_Texte source:_
Selon le psychologue William Robin-Vinat, cette souffrance ne peut pas être objectivement mesurée ni standardisée. Il affirme que « les manifestations du deuil ne sont pathologiques que si elles persistent très longtemps ou envahissent toute la sphère psychique du sujet ». Bien qu’il existe quelques exceptions à la règle et malgré les apparences de dépression profonde, les personnes endeuillées ne sont pas malades et finissent traverser le processus du deuil.

Le cheminement vers la guérison

Meg Zuccaro constate que ceux qui affrontent leur douleur plutôt que de l’éviter voient leur expérience de deuil plus courte, avec un apprentissage significativement différent. Le cheminement diffère pour chacun, l’un peut suivre naturellement les étapes de Kübler-Ross, alors que l’autre passera d’une phase à l’autre sans suivre un ordre logique. « L’âme n’est pas linéaire » soutient-elle, « Le deuil ne suit pas une ligne de temps avec un début et une fin ». Elle ajoute que « cette vie humaine nous place face à l’impossible ».

Plusieurs ressources sont mises en place pour les personnes en situation de deuil. L’organisme BCBH (British Columbia Bereavement Helpline), entre autres, offre un support par l’entremise des groupes de soutien, des lignes d’écoute, des rencontres individuelles et même de la musicothérapie. Malgré que le deuil implique des passages obligés à travers la solitude, les spécialistes s’entendent pour dire que d’exprimer à quelqu’un sa peine contribue au cheminement vers l’acceptation. « Il n’y a pas de moyens de contourner la douleur, nous n’avons d’autre choix que de passer par là », renchérit l’Anam Cara.

Comment aider un proche endeuillé ?

_Objectif visé:_ D'après le texte sur le deuil, quelles formes de soutien l'organisme BCBH propose-t-il aux personnes endeuillées ?

_Données extraites:_
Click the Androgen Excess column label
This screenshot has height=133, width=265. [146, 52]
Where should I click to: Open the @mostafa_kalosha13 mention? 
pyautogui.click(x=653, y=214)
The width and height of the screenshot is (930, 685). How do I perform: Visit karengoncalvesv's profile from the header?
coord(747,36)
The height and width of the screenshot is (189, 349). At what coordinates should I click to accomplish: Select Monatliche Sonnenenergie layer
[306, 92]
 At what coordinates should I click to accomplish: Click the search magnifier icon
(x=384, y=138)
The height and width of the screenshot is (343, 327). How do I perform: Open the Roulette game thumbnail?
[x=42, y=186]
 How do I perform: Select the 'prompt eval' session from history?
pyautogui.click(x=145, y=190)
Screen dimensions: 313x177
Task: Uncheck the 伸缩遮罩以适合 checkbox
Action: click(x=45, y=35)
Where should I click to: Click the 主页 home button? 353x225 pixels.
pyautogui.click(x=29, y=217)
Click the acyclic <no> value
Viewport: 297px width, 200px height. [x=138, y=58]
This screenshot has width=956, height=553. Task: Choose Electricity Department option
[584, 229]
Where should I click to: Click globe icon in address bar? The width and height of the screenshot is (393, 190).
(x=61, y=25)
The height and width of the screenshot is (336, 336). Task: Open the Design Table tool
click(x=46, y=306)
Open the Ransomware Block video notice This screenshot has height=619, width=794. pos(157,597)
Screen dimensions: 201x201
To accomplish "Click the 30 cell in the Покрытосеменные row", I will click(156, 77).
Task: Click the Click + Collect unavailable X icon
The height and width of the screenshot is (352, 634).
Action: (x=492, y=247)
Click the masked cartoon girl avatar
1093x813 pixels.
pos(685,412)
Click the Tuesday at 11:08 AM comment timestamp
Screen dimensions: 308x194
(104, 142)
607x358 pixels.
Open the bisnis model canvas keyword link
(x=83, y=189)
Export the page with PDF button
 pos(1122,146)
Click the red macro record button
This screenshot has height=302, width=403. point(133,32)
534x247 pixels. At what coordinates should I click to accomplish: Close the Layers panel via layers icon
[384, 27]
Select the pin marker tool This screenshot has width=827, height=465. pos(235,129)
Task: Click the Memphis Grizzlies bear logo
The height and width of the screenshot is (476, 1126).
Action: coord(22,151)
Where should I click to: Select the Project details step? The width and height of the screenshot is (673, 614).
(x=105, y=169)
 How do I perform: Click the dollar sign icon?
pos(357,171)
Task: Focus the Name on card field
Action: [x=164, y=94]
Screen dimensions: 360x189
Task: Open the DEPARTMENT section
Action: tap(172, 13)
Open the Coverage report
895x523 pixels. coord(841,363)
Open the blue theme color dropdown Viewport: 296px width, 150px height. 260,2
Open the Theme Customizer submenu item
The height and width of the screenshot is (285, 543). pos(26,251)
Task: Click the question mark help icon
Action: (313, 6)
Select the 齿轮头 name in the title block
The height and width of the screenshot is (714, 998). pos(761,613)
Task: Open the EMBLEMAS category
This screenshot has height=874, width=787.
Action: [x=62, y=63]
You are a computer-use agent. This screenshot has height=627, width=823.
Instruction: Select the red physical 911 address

_Réponse attendue:_ L'organisme BCBH propose des groupes de soutien, des lignes d'écoute, des rencontres individuelles et de la musicothérapie.